§ **Your goal**:
Please repeat the rows starting with the line with "Screen dimensions: 2052x774" and going on through the line with "pos(140,533)", switching "yellow" to "green" and leaving everything else unchanged. Leave the pictures out of your answer.

§ **Material supplied**:
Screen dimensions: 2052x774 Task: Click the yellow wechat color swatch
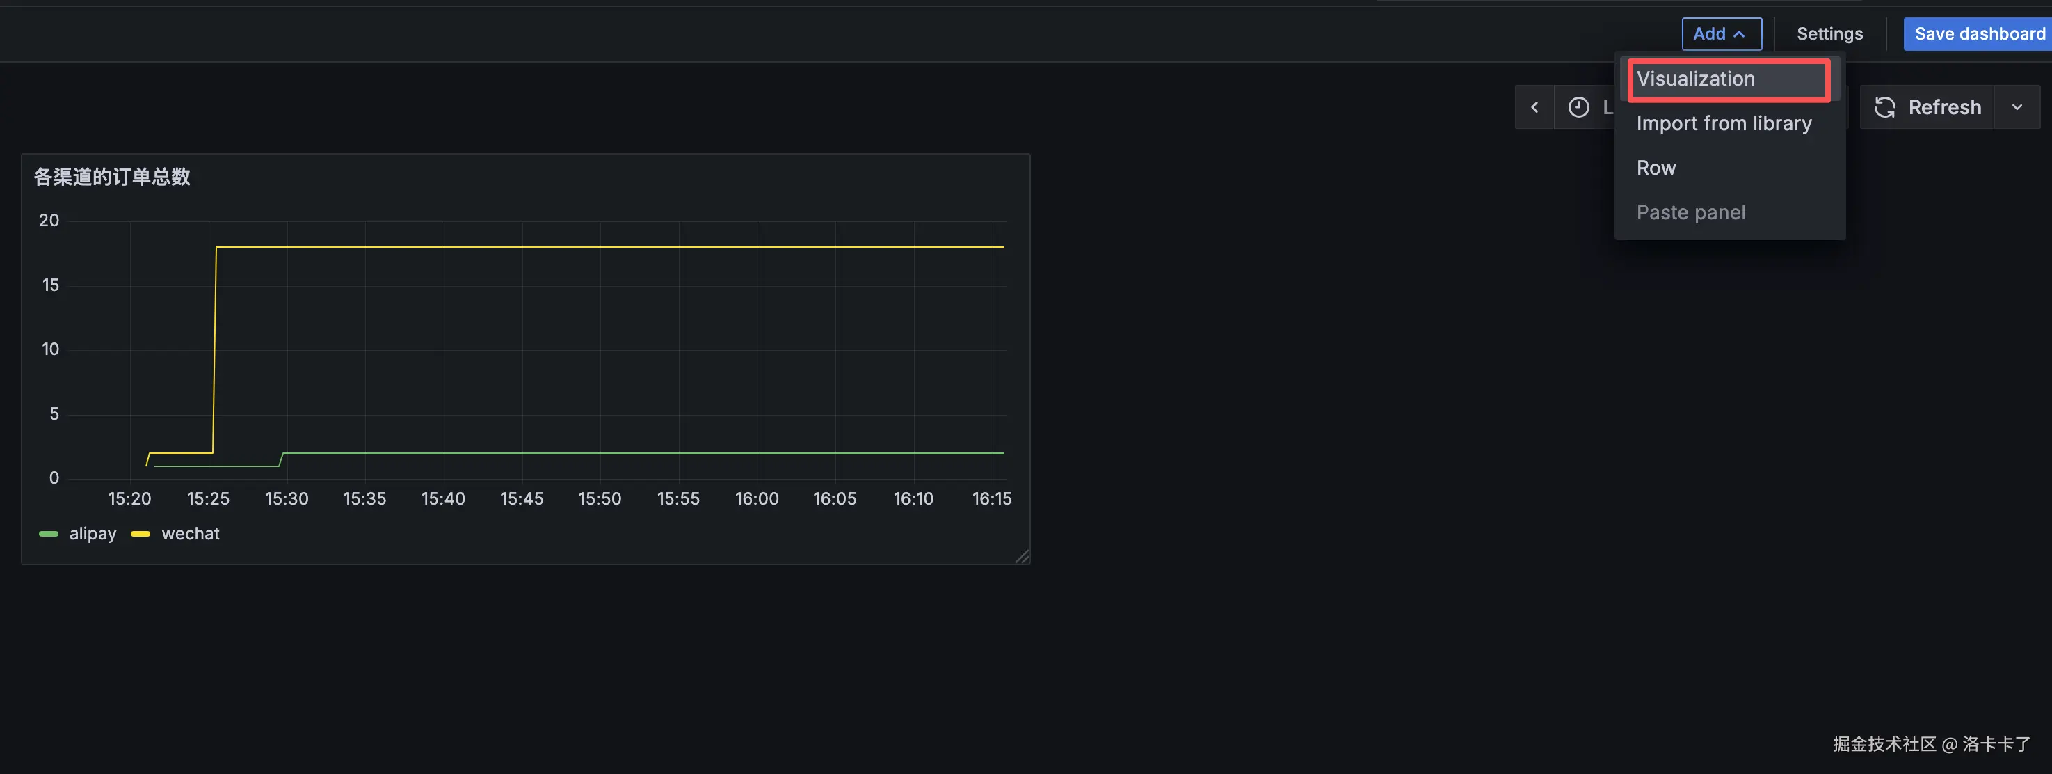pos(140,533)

...

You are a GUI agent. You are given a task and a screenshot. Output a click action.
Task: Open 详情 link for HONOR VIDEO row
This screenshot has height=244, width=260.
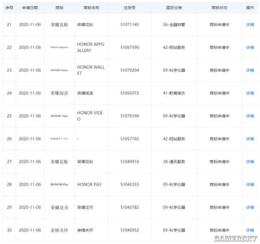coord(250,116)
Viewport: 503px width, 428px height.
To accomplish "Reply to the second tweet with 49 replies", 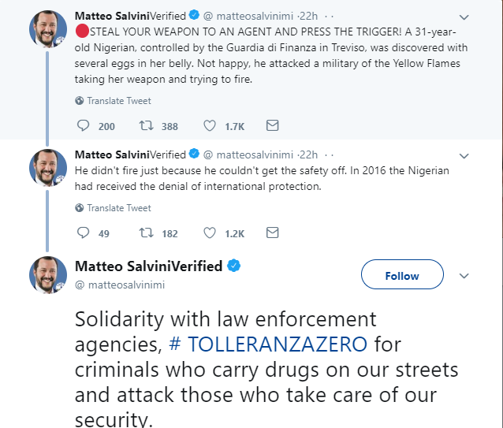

§ **Output of the task**:
Screen dimensions: 2052x774 Task: Click the green wechat color swatch
pos(140,533)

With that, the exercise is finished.